Main practical applications of X-rays lie in the important for the society fields of medical imaging, custom, transport inspection and security. Scientific applications besides of fundamental research include material sciences, biomicroscopy, and protein crystallography. Two types of X-ray sources dominate now: conventional tubes and electron accelerators equipped with insertion devices. The first are relatively cheap, robust, and compact but have low brightness and poorly controlled photon spectrum. The second generate low divergent beams with orders of magnitude higher brightness and well-controlled and tunable spectrum, but are very expensive and large in scale. So accelerator based X- ray sources are mainly still used for scientific applications and X-ray tubes ? in commercial equipment. The latter motivated by the importance for the society made an impressive progress during last decades mostly due to the fast developments of radiation detectors, computers and software used for image acquisition and processing. At the same time many important problems cannot be solved without radical improvement of the parameters of the X-ray beam that in commercial devices is still provided by conventional X-ray tubes.

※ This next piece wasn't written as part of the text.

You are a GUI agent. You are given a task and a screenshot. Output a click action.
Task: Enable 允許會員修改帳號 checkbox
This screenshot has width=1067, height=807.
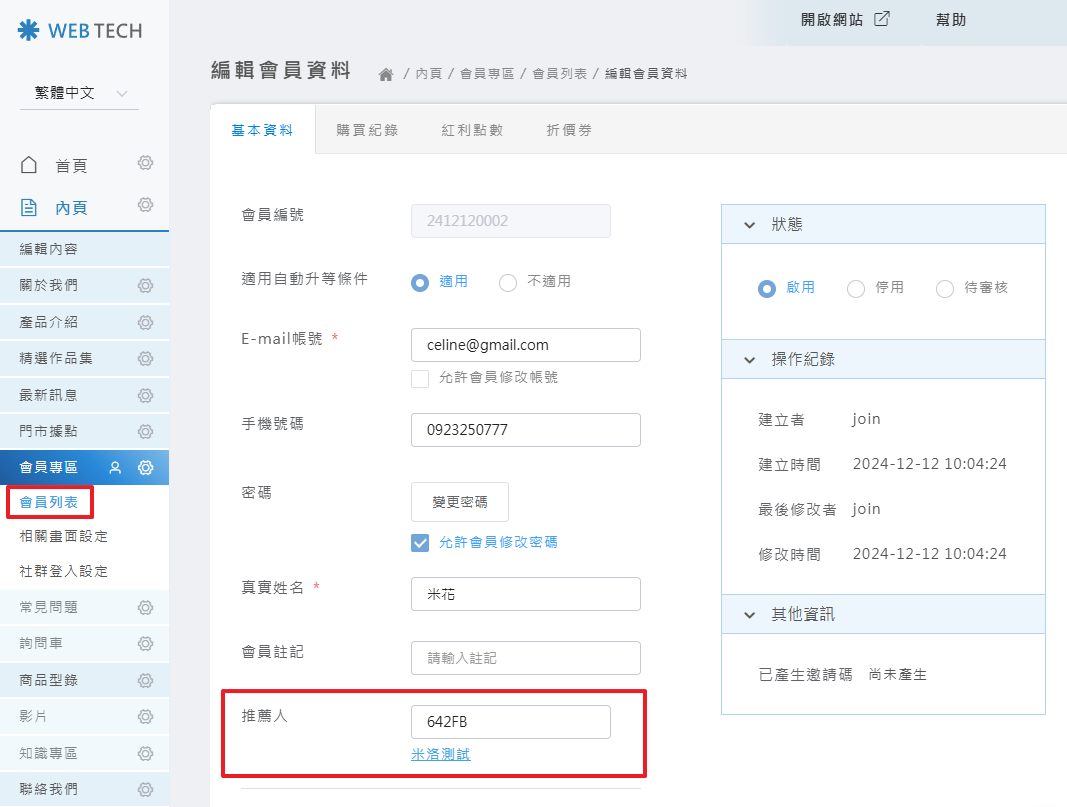pyautogui.click(x=420, y=378)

Therefore there is a quest now for a compact and relatively cheap source to generate X-ray beam with parameters and controllability approaching synchrotron radiation. Rapid developments of lasers and particle accelerators resulted in implementation of laser plasma X-ray sources and free electron lasers for various experiments requiring high intensity, short duration and monochromatic X-ray radiation. Further progress towards practical application is expected from the combination of laser and particle accelerator in a single unit for efficient X-ray generation.